Exercise details: Please convert the entries below into a JSON list of strings, one string per line, with blank lines left out.
# START OF Data for this task
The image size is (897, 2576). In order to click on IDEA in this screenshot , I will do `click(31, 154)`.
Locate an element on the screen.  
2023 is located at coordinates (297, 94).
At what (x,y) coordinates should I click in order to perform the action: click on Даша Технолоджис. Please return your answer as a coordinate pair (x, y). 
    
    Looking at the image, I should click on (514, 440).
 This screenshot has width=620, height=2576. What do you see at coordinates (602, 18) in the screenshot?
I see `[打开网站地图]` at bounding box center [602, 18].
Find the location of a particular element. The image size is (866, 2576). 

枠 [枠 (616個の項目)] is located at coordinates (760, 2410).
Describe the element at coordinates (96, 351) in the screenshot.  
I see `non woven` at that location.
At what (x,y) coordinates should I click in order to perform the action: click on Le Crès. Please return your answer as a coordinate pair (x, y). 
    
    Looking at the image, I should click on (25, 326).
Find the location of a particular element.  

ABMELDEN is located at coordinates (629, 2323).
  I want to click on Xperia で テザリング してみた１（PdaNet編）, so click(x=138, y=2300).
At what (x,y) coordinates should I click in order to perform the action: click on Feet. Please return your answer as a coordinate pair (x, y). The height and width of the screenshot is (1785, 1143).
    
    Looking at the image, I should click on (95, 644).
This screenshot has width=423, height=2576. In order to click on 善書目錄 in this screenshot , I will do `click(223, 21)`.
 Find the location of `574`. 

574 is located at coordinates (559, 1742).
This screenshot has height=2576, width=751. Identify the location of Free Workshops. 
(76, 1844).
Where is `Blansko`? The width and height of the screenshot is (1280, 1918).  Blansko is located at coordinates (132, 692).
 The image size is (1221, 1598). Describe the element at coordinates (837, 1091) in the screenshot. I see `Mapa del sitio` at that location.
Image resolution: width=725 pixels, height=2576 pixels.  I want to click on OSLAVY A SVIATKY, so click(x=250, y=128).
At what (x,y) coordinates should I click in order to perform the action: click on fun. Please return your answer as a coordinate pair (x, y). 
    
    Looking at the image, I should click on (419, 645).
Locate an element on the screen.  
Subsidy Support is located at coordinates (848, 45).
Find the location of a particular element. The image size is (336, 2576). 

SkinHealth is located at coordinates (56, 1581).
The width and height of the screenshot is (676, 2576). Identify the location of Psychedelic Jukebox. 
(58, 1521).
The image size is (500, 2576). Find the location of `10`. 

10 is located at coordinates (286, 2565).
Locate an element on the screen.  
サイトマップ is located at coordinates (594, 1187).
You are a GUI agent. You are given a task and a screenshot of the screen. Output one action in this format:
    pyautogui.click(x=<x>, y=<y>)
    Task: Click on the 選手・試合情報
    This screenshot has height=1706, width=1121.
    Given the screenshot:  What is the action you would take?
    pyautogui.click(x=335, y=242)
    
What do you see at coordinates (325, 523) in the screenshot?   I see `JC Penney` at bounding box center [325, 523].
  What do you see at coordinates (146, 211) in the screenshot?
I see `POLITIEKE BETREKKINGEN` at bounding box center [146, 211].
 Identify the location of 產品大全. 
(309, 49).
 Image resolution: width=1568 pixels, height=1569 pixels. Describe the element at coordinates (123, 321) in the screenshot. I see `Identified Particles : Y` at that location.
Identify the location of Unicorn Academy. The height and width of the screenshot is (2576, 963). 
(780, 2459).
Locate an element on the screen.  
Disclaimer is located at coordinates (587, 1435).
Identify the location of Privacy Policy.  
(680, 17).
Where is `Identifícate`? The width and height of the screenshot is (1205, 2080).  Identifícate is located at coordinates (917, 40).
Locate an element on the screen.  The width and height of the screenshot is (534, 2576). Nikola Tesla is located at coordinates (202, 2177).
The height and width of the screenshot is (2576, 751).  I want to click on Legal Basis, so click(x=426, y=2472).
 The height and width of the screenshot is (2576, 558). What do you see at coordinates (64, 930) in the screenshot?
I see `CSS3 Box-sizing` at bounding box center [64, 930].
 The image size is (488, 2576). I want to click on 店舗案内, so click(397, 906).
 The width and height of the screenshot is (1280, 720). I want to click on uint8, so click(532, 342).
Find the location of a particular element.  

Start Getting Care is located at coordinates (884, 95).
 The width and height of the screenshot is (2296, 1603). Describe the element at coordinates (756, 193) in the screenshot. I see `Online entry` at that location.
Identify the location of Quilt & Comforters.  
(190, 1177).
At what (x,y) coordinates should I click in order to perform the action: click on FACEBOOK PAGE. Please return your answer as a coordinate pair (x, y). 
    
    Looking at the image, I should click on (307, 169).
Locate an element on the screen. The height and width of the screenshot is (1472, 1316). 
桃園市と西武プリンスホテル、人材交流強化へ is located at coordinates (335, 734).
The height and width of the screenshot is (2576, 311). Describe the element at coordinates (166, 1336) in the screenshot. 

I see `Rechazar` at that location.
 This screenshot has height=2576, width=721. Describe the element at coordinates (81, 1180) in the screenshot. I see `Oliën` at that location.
# END OF Data for this task
Answer:
[
  "The image size is (897, 2576). In order to click on IDEA in this screenshot , I will do `click(31, 154)`.",
  "Locate an element on the screen.  ",
  "2023 is located at coordinates (297, 94).",
  "At what (x,y) coordinates should I click in order to perform the action: click on Даша Технолоджис. Please return your answer as a coordinate pair (x, y). ",
  "    Looking at the image, I should click on (514, 440).",
  " This screenshot has width=620, height=2576. What do you see at coordinates (602, 18) in the screenshot?",
  "I see `[打开网站地图]` at bounding box center [602, 18].",
  "Find the location of a particular element. The image size is (866, 2576). ",
  "枠 [枠 (616個の項目)] is located at coordinates (760, 2410).",
  "Describe the element at coordinates (96, 351) in the screenshot.  ",
  "I see `non woven` at that location.",
  "At what (x,y) coordinates should I click in order to perform the action: click on Le Crès. Please return your answer as a coordinate pair (x, y). ",
  "    Looking at the image, I should click on (25, 326).",
  "Find the location of a particular element.  ",
  "ABMELDEN is located at coordinates (629, 2323).",
  "  I want to click on Xperia で テザリング してみた１（PdaNet編）, so click(x=138, y=2300).",
  "At what (x,y) coordinates should I click in order to perform the action: click on Feet. Please return your answer as a coordinate pair (x, y). The height and width of the screenshot is (1785, 1143).",
  "    Looking at the image, I should click on (95, 644).",
  "This screenshot has width=423, height=2576. In order to click on 善書目錄 in this screenshot , I will do `click(223, 21)`.",
  " Find the location of `574`. ",
  "574 is located at coordinates (559, 1742).",
  "This screenshot has height=2576, width=751. Identify the location of Free Workshops. ",
  "(76, 1844).",
  "Where is `Blansko`? The width and height of the screenshot is (1280, 1918).  Blansko is located at coordinates (132, 692).",
  " The image size is (1221, 1598). Describe the element at coordinates (837, 1091) in the screenshot. I see `Mapa del sitio` at that location.",
  "Image resolution: width=725 pixels, height=2576 pixels.  I want to click on OSLAVY A SVIATKY, so click(x=250, y=128).",
  "At what (x,y) coordinates should I click in order to perform the action: click on fun. Please return your answer as a coordinate pair (x, y). ",
  "    Looking at the image, I should click on (419, 645).",
  "Locate an element on the screen.  ",
  "Subsidy Support is located at coordinates (848, 45).",
  "Find the location of a particular element. The image size is (336, 2576). ",
  "SkinHealth is located at coordinates (56, 1581).",
  "The width and height of the screenshot is (676, 2576). Identify the location of Psychedelic Jukebox. ",
  "(58, 1521).",
  "The image size is (500, 2576). Find the location of `10`. ",
  "10 is located at coordinates (286, 2565).",
  "Locate an element on the screen.  ",
  "サイトマップ is located at coordinates (594, 1187).",
  "You are a GUI agent. You are given a task and a screenshot of the screen. Output one action in this format:",
  "    pyautogui.click(x=<x>, y=<y>)",
  "    Task: Click on the 選手・試合情報",
  "    This screenshot has height=1706, width=1121.",
  "    Given the screenshot:  What is the action you would take?",
  "    pyautogui.click(x=335, y=242)",
  "What do you see at coordinates (325, 523) in the screenshot?   I see `JC Penney` at bounding box center [325, 523].",
  "  What do you see at coordinates (146, 211) in the screenshot?",
  "I see `POLITIEKE BETREKKINGEN` at bounding box center [146, 211].",
  " Identify the location of 產品大全. ",
  "(309, 49).",
  " Image resolution: width=1568 pixels, height=1569 pixels. Describe the element at coordinates (123, 321) in the screenshot. I see `Identified Particles : Y` at that location.",
  "Identify the location of Unicorn Academy. The height and width of the screenshot is (2576, 963). ",
  "(780, 2459).",
  "Locate an element on the screen.  ",
  "Disclaimer is located at coordinates (587, 1435).",
  "Identify the location of Privacy Policy.  ",
  "(680, 17).",
  "Where is `Identifícate`? The width and height of the screenshot is (1205, 2080).  Identifícate is located at coordinates (917, 40).",
  "Locate an element on the screen.  The width and height of the screenshot is (534, 2576). Nikola Tesla is located at coordinates (202, 2177).",
  "The height and width of the screenshot is (2576, 751).  I want to click on Legal Basis, so click(x=426, y=2472).",
  " The height and width of the screenshot is (2576, 558). What do you see at coordinates (64, 930) in the screenshot?",
  "I see `CSS3 Box-sizing` at bounding box center [64, 930].",
  " The image size is (488, 2576). I want to click on 店舗案内, so click(397, 906).",
  " The width and height of the screenshot is (1280, 720). I want to click on uint8, so click(532, 342).",
  "Find the location of a particular element.  ",
  "Start Getting Care is located at coordinates (884, 95).",
  " The width and height of the screenshot is (2296, 1603). Describe the element at coordinates (756, 193) in the screenshot. I see `Online entry` at that location.",
  "Identify the location of Quilt & Comforters.  ",
  "(190, 1177).",
  "At what (x,y) coordinates should I click in order to perform the action: click on FACEBOOK PAGE. Please return your answer as a coordinate pair (x, y). ",
  "    Looking at the image, I should click on (307, 169).",
  "Locate an element on the screen. The height and width of the screenshot is (1472, 1316). ",
  "桃園市と西武プリンスホテル、人材交流強化へ is located at coordinates (335, 734).",
  "The height and width of the screenshot is (2576, 311). Describe the element at coordinates (166, 1336) in the screenshot. ",
  "I see `Rechazar` at that location.",
  " This screenshot has height=2576, width=721. Describe the element at coordinates (81, 1180) in the screenshot. I see `Oliën` at that location."
]